We are running cold boot tests (i.e. leave the HW off in the thermal chamber set to -20degC and make sure the HW boots after reaching thermal equilibrium) and we are seeing the following error message:
[0000.701] I> NSDRAM base: 0x80000000, end: 0x82ee70000
[0000.706] I> Task: Thermal check (0x50021d55)
[0000.711] I> max_chip_limit = 105
[0000.714] I> min_chip_limit = -28
[0000.717] I> max temp read = -19
[0000.720] I> min temp read = -31
[0000.724] E> SOC_THERM: Failed to verify temp range.
[0000.728] C> Task 0x0 failed (err: 0x5f5f030b)
[0000.733] E> Top caller module: SOC_THERM, error module: SOC_THERM, reason: 0x0b, aux_info: 0x03
[0000.741] C> Boot Info Table status dump :
We saw another post about the same issue and the recommended solution on that post is to upgrade to rel-35.3.1 (refer to Jetson Orin 200T module’s minimum operating temperature is only -20℃ - #51 by WayneWWW). We went ahead and upgraded from 35.2.1 to 35.3.1 but we are still seeing the same error message.

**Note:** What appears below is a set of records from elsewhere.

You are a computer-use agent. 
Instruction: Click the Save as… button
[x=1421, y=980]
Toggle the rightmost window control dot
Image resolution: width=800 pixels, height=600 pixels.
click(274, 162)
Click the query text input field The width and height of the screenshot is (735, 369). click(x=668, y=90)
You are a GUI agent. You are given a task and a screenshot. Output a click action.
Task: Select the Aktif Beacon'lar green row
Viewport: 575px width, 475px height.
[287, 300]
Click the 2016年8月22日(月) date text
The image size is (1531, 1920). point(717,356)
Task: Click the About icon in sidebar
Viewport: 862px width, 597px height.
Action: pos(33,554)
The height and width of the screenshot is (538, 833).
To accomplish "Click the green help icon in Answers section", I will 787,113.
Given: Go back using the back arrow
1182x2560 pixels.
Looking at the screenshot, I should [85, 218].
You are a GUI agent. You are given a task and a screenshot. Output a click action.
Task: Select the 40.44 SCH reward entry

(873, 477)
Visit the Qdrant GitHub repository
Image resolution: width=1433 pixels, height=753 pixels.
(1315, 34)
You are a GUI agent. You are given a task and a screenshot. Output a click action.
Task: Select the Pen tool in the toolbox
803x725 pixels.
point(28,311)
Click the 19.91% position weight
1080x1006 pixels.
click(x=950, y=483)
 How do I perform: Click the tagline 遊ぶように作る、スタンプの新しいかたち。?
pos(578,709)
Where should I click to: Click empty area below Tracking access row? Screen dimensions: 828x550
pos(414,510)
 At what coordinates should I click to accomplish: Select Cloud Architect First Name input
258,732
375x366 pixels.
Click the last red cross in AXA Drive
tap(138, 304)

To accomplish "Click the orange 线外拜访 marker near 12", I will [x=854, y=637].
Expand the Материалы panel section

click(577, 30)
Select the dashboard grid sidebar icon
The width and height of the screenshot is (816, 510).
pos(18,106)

I have a few questions related to this:
First, I see that the “min_chip_limit” is set to -28degC - is this the threshold for the min_temp_read or max_temp_read? Based on what I see, it seems like this is the threshold for the min_temp_read and the max_temp_read is closer to the ambient temperature (-20degC).
Second, why is there such a large temperature delta between the min_temp_read and max_temp_read?
My understanding is that the operating temperature specification for Jetson AGX Orin (non-industrial version) is -25degC to 80degC (please correct me if I’m wrong) so I’m expecting the unit to pass the cold boot test.